FRIDAY, June 12, 2015 (HealthDay News) -- Sedating sleep medications increase the risk for car accidents among new users compared with nonusers, with risk continued for up to a year among regular users, according to a new report published online June 11 in the American Journal of Public Health.

Ryan Hansen, Pharm.D., Ph.D., of the University of Washington in Seattle, and colleagues looked at prescription records and motor vehicle crash records of 409,171 Washington state drivers who had a drug benefit in the Group Health Cooperative insurance plan. Participants were followed until death, unenrollment, or the study's end. Trazodone was the most commonly prescribed, followed by temazepam (Restoril) and zolpidem (Ambien).

Of the three medications, temazepam appeared to have the least risk for crashes, the researchers found. Overall, the risk of crashing related to use of these sedatives was similar to the crash risk associated with driving drunk, the researchers said.

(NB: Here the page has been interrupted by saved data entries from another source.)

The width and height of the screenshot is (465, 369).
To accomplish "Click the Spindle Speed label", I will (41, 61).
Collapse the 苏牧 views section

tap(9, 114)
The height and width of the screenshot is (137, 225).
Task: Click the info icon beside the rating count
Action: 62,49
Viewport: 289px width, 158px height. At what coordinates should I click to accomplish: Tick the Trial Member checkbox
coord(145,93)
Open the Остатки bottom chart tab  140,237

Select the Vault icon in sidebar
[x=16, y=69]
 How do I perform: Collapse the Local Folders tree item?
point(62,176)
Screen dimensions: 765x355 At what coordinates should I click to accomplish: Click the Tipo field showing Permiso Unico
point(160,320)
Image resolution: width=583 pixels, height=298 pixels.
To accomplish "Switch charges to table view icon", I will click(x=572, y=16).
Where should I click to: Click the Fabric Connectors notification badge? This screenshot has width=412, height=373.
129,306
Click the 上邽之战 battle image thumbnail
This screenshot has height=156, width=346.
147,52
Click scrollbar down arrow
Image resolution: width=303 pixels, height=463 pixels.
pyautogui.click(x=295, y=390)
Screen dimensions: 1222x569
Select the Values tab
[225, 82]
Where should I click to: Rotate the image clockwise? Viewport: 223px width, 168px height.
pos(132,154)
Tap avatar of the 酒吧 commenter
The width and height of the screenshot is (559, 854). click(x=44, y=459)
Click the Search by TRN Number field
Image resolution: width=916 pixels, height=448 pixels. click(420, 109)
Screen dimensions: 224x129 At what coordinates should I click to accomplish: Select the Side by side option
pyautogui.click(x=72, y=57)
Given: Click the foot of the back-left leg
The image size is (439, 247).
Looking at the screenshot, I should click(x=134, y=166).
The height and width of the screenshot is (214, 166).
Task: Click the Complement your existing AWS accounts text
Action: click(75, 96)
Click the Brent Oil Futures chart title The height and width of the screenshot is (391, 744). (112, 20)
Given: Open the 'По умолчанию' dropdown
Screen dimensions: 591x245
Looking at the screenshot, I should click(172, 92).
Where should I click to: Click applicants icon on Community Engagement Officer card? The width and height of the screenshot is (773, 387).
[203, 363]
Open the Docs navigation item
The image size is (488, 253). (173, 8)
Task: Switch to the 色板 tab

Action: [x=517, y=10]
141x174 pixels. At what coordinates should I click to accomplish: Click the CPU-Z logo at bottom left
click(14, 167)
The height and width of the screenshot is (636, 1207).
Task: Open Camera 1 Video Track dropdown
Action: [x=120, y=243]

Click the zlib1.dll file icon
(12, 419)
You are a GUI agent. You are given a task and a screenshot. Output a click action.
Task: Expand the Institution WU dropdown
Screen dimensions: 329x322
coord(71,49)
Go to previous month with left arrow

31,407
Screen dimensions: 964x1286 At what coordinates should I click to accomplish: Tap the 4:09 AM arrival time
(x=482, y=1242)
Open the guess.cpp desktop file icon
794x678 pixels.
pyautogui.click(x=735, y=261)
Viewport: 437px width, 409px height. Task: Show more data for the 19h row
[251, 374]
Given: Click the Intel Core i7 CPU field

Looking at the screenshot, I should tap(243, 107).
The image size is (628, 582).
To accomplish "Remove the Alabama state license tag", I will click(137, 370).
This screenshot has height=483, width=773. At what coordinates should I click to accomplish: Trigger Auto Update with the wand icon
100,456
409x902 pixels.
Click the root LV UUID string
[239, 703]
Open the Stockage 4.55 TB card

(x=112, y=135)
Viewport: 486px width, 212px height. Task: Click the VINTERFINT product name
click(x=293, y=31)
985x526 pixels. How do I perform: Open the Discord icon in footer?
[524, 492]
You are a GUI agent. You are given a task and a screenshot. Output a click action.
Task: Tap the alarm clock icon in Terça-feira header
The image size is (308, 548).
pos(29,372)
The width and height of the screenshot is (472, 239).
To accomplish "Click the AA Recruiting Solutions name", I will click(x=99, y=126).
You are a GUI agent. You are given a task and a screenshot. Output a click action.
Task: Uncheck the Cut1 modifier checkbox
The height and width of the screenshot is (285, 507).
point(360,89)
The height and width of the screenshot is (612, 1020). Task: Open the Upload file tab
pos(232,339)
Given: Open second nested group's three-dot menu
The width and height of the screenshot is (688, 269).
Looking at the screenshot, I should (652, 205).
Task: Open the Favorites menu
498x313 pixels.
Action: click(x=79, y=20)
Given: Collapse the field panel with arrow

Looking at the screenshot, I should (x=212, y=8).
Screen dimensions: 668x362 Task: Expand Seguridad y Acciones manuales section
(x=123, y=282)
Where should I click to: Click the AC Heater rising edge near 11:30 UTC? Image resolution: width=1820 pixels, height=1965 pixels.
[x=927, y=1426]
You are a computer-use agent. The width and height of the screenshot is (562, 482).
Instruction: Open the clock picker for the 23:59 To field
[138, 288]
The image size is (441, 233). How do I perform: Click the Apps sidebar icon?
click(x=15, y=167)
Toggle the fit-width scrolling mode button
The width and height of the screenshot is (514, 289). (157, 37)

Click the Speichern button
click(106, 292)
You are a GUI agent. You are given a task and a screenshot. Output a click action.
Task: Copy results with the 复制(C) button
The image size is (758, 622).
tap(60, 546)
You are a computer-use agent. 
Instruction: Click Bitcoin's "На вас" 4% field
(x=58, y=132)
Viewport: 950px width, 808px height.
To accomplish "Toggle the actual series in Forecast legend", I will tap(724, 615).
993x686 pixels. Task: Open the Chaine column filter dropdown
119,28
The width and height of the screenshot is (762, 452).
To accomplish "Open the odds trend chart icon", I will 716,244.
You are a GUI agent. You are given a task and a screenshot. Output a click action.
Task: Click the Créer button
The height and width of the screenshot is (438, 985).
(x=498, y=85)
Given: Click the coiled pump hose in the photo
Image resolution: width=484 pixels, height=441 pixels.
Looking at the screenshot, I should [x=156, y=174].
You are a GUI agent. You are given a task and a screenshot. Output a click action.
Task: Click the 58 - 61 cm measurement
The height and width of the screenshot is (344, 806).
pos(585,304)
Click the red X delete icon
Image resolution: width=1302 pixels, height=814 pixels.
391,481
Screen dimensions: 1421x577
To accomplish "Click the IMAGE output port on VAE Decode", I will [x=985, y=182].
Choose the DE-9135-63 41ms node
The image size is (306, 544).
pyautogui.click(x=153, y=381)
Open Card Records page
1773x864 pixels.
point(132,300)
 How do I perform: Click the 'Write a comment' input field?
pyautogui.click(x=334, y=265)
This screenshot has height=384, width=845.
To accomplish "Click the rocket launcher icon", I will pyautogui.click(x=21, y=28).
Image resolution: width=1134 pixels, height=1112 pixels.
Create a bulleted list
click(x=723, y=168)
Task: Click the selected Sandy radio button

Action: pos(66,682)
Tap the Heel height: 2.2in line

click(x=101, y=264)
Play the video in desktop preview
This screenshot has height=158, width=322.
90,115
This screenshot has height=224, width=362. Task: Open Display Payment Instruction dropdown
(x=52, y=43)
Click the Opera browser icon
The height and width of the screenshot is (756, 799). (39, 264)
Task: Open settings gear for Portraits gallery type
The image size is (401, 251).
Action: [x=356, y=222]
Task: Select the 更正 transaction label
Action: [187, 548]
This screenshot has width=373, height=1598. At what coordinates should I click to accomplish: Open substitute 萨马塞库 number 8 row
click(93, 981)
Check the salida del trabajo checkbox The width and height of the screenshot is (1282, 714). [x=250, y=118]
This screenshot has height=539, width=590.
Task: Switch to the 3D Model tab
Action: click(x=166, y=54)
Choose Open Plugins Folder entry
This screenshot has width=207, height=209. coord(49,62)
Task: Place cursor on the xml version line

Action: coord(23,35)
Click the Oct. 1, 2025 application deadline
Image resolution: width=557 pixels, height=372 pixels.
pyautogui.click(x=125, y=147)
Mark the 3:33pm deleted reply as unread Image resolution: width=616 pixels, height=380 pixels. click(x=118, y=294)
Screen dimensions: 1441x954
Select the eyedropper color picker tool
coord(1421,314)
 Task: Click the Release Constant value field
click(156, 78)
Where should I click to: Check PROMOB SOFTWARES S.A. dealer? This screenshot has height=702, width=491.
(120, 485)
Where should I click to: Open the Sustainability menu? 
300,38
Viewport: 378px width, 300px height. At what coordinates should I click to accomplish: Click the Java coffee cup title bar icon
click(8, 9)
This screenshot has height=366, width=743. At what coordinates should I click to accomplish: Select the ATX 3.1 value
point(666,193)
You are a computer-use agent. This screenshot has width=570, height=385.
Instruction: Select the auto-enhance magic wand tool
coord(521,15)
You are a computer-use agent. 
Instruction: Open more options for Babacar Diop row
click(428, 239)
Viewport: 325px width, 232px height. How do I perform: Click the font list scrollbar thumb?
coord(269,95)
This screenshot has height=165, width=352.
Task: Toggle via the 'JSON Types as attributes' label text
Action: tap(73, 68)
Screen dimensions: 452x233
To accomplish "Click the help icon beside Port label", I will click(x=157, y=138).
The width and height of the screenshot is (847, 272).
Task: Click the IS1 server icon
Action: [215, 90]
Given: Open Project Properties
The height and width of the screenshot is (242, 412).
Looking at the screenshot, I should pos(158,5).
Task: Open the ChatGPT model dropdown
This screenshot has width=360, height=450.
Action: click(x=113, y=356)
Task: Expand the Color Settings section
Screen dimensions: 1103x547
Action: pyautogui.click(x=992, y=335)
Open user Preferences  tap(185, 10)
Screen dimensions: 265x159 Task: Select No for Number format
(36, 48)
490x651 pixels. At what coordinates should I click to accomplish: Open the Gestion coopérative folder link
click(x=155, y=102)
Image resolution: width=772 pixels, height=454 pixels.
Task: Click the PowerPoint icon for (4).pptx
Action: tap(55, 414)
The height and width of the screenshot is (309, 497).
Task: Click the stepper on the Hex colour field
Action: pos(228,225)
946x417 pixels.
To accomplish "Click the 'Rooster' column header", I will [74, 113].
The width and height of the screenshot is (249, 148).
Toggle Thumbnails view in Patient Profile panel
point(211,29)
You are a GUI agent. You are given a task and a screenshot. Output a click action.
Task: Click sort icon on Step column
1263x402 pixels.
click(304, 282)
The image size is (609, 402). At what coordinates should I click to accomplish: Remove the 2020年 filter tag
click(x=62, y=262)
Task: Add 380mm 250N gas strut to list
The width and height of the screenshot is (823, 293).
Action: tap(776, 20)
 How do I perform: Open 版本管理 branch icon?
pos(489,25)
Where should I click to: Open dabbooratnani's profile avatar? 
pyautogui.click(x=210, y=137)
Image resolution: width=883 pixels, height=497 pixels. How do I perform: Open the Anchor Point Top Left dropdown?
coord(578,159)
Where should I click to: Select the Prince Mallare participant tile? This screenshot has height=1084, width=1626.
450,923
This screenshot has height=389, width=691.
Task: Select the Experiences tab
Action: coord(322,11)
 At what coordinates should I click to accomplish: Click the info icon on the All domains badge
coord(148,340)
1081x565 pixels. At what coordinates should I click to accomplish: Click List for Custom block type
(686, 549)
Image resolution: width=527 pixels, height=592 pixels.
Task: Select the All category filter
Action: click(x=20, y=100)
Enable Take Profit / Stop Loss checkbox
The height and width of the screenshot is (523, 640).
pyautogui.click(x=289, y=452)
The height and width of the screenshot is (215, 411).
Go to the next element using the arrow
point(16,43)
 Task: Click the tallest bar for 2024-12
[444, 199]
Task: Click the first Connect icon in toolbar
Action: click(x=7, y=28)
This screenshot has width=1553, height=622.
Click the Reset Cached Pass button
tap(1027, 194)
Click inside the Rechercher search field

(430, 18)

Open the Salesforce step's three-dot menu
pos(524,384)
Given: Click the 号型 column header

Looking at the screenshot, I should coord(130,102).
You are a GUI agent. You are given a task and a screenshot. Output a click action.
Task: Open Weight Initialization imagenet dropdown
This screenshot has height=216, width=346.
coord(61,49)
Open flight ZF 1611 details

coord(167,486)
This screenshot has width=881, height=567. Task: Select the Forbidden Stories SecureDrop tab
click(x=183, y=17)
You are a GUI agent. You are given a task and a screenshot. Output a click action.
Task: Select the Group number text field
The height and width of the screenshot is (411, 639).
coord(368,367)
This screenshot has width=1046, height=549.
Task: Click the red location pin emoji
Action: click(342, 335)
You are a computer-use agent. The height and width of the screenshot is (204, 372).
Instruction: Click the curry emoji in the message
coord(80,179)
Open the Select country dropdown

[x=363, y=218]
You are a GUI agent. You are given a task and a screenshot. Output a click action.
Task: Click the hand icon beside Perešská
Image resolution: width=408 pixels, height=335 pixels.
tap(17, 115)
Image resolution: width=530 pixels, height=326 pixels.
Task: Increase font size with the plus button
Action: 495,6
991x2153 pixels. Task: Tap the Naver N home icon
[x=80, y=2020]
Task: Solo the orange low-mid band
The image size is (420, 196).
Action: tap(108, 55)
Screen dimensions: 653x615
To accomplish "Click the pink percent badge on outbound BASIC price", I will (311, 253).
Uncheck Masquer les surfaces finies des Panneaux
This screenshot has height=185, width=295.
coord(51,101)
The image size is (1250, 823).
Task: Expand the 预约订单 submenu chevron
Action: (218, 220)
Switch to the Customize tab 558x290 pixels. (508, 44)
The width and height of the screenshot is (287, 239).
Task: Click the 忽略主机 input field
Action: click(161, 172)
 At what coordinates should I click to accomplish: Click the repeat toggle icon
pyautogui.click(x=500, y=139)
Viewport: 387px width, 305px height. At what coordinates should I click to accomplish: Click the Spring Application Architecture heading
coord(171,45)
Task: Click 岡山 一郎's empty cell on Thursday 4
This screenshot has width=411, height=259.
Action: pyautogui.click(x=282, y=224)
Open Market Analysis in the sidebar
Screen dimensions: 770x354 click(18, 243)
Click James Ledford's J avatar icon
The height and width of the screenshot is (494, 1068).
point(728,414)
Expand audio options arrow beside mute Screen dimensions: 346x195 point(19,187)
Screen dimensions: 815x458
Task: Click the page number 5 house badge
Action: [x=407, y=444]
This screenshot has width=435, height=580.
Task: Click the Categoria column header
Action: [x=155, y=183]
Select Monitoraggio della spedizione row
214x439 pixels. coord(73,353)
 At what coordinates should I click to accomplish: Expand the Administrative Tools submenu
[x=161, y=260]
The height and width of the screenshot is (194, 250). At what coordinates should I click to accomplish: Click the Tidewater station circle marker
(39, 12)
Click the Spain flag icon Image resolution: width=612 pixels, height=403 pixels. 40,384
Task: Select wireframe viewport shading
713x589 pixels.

"Risks associated with sleeping pills have been known for some time, though this study shows some compelling real-world consequences," Michael Grandner, Ph.D., an instructor in psychiatry at the University of Pennsylvania in Philadelphia, who had no involvement with the study, told HealthDay. Doctors, pharmacists, and patients should discuss this potential risk when selecting a sleep medication, the researchers said.